Anche nell’epoca del professionismo esasperato, fatto di equipe mediche, fisioterapisti, psicologi e quant’altro, capita persino ai più grandi di farsi tradire dalla voglia matta di tornare a competere. Dopo sei mesi lontano dal suo mondo e un ritorno deludente agli Australian Open, l’ex n.1 del mondo ha anche dovuto affrontare l’operazione al gomito destro. Al termine di un recupero molto (troppo) rapido, Novak non vedeva l’ora di tornare a incrociare la racchetta sui palcoscenici che gli spettano. Il fuoco sacro che contraddistingue il tennista, che l’ha pervaso da quando aveva pochi anni di vita, non l’ha mai abbandonato. Dopo una complessa fase della sua esistenza, caratterizzata dal cambio di prospettive a seguito dell’arrivo del primo e poi del secondo figlio, il tennis aveva naturalmente abbandonato il ruolo di priorità numero 1. Tutto quanto è avvenuto in campo dalla sconfitta con Sam Querrey a Wimbledon 2016 in avanti, compresi il lungo stop dalla scorsa estate e poi l’operazione al gomito dopo Melbourne, ha però completamente ravvivato il fuoco della passione per il tennis e la competizione. Nel rientro affrettato a Indian Wells – e nella ripetizione dell’errore a Miami – quella formidabile spinta istintiva ha prevalso sulla programmazione scientifica.

Nel Djokovic voglioso fino alla morte di tornare subito in campo è facile scorgere una similitudine con uno dei nostri sportivi più amati, Marco Pantani. Il pirata di Cesenatico era adorato dal pubblico proprio per la sua naturale attitudine a scattare quando se lo sentiva, senza badare troppo alla tattica o al fisico ma facendosi guidare esclusivamente dal suo istinto di campione. Il trionfo al Tour de France del 1998 fu l’apoteosi del campione umano e passionale che vince sull’atleta professionista e quasi robotico. Il povero Jan Ullrich, favorito alla vigilia, venne all’epoca dipinto fin troppo come il cattivo di turno, non perché fosse antipatico o presuntuoso (tutt’altro), ma perché costituiva il prototipo del ciclista moderno, figlio di una preparazione scientifica e iperprofessionistica. La contrapposizione tra lui e Pantani era letterariamente perfetta per costruirci sopra fiumi di articoli ed entusiasmare i tifosi italiani. Ebbene, l’iperprofessionista Djokovic, tornato a casa dall’intervento al gomito, ha lasciato spazio all’istintivo Nole, che non stava nella pelle all’idea di rientrare nel circuito. Questo fuoco sacro in California e in Florida l’ha tradito, perché il suo fisico richiedeva maggiore allenamento, così come tradì l’ultimo vero Pantani, quello che nel 2000 fece un buon Tour ma in più di una tappa pagò a caro prezzo contro Lance Armstrong gli scatti in salita dettati dall’istinto. Si tratta però di una componente fondamentale, una conditio sine qua non per dare al campione di 12 Slam e ai suoi tifosi la speranza di tornare davvero.
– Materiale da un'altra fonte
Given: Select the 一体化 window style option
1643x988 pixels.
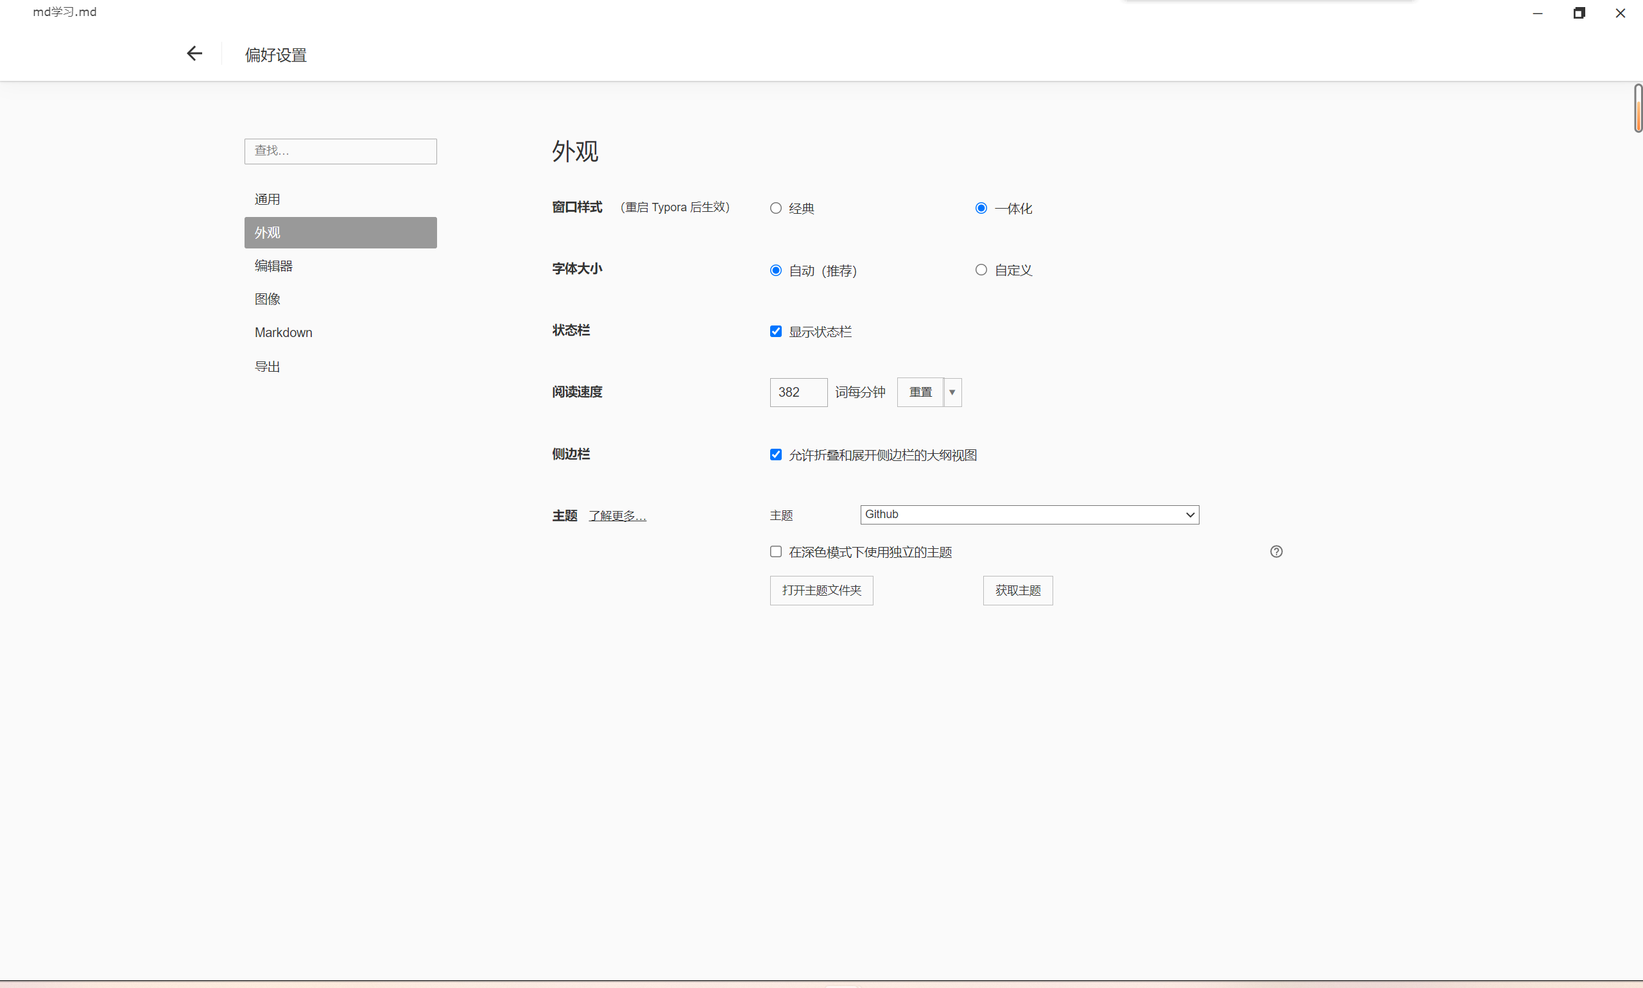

Con la differenza che dopo queste due docce gelate, al fuoco sacro tornerà ad affiancarsi la programmazione scientifica. Non stiamo scoprendo nulla, è tutto certificato dalle ultime parole di Djokovic nell’intervista dopo il match con Daniel: “Il tennis mi manca. In un certo senso mi manca competere. Mi manca essere là fuori, è una parte molto grande della mia vita. Ma allo stesso tempo, devo parlare con il mio team e creare la miglior strategia possibile per il futuro”.